Segundo os dados mais recentes, só no Brasil há 41 mil pessoas na fila do transplante – 24 mil delas precisam de um rim. A lista de doadores, por outro lado, contou com apenas 3 mil voluntários em 2016. Uma saída para esse problema matemático básico são campanhas de conscientização do Ministério da Saúde. Outra, com jeito de ficção científica, é colocar um rim humano para “crescer”, quase como um vegetal, no interior do corpo de um porco – e então, quando o órgão estiver maduro, transplantá-lo para o corpo do paciente.

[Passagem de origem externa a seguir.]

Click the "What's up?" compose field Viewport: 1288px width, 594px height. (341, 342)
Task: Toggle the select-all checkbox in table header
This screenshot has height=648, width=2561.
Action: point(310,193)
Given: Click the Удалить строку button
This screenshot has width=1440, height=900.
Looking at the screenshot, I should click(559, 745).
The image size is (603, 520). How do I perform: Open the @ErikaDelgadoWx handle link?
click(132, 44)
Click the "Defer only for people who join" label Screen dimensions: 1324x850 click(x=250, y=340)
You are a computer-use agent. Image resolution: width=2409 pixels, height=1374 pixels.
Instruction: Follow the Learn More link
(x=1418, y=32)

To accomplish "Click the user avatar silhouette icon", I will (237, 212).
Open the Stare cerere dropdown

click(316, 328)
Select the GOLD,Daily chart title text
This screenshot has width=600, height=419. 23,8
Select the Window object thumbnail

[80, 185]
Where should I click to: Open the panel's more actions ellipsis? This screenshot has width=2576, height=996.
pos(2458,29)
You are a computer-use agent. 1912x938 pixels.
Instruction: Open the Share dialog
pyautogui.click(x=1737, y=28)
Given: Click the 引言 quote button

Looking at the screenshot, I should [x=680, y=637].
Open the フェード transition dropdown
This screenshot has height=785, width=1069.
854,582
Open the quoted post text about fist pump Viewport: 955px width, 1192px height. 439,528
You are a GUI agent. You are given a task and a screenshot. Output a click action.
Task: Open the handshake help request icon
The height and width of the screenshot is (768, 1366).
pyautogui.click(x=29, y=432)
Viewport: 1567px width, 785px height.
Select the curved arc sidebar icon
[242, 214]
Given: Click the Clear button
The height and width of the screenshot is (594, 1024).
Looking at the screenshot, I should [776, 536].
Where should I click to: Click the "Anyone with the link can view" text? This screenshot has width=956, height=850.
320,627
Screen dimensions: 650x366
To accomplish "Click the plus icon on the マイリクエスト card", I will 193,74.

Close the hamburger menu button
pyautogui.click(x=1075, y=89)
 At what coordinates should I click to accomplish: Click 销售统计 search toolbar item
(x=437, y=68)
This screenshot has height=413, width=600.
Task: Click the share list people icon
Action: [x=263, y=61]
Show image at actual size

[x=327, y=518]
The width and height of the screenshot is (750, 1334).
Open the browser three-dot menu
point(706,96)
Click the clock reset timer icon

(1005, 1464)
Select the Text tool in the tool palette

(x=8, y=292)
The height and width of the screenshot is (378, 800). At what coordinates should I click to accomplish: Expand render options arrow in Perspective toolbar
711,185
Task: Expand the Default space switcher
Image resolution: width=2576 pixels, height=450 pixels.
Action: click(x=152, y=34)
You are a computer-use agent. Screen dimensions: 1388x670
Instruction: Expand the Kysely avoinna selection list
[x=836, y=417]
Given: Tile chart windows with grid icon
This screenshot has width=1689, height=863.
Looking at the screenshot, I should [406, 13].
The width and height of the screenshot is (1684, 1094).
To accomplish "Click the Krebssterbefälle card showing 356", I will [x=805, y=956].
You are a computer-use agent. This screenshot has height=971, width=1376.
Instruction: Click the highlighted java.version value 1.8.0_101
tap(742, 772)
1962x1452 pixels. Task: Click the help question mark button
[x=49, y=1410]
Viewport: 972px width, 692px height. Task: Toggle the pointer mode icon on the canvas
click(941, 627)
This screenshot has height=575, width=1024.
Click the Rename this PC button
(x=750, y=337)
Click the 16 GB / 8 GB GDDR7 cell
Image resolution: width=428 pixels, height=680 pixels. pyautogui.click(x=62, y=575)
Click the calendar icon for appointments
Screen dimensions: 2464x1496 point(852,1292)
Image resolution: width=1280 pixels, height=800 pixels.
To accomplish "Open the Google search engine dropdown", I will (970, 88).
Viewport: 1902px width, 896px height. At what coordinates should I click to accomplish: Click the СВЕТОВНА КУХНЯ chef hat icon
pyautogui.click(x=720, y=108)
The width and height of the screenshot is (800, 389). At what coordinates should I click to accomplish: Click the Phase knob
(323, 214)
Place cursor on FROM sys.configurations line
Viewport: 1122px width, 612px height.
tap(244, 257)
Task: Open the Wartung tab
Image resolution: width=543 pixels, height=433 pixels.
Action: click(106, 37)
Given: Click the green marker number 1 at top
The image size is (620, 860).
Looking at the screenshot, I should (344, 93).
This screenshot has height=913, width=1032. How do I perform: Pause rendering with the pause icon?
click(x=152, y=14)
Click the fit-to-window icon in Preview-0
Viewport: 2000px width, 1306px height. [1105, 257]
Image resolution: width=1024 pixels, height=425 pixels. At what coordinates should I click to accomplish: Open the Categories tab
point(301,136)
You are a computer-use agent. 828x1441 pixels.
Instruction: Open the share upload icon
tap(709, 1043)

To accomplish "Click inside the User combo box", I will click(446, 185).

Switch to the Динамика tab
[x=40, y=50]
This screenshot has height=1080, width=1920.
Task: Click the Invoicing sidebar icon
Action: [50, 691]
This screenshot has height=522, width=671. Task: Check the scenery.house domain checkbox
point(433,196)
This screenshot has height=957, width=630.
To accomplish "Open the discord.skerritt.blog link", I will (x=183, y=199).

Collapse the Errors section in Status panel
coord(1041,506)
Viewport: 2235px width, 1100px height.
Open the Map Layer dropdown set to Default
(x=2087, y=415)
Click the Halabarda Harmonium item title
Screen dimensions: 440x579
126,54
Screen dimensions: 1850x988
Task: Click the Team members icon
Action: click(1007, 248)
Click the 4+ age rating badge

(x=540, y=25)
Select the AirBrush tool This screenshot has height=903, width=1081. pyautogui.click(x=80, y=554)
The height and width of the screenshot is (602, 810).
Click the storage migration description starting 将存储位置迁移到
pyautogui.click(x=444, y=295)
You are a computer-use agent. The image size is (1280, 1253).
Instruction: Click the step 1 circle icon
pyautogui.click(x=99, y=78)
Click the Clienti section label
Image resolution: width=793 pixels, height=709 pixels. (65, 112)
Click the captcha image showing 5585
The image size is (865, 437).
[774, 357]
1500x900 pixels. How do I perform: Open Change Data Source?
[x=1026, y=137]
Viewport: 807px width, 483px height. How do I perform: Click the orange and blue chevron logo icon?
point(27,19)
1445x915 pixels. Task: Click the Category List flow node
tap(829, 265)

Parece absurdo, mas não é. Questões éticas à parte, já é possível criar embriões de porco em que os trechos do DNA responsáveis por criar rins suínos são substituídos por genes com instruções para criar rins humanos. Em outras palavras, nasce um porco com rins de gente, que poderiam, em tese, ser usados para diminuir o problema quase universal das filas de doação. Essa técnica, que atende pelo palavrão “xenotransplante”, tem muito potencial, mas animais híbridos ainda não saíram do laboratório por vários motivos. O principal são vírus.

Porcos vêm da barriga da mãe com vírus chamados PERVs. A sigla, do ponto de vista técnico, significa porcine endogenous retrovirus (retrovírus suínos endógenos). Na prática, é um trocadilho engraçadinho com “pervertido”. Ninguém sabe se eles têm potencial para causar doenças seres humanos, mas não vale a pena arriscar. A troca de vírus endógenos – os “de fábrica” – nunca causou um problema de saúde pública, mas já há pesquisas que os associam, ainda que sem evidências consideráveis, a câncer e esclerose múltipla. Ao longo da história, epidemias tão graves quanto a AIDS nasceram da troca de vírus comuns entre o Homo sapiens e outros animais.

Para o alívio das agências sanitárias, essa barreira acaba de ser derrubada, ainda que em um estágio puramente experimental, por pesquisadores da empresa de biotecnologia eGenesis. Em um artigo científico publicado na Science, eles explicam como é possível usar a nova (e já famosa) técnica de edição CRISPR-Cas9 para tirar os PERVs do material genético dos embriões, criando porquinhos seguros e livres de vírus para fazer xenotransplantes.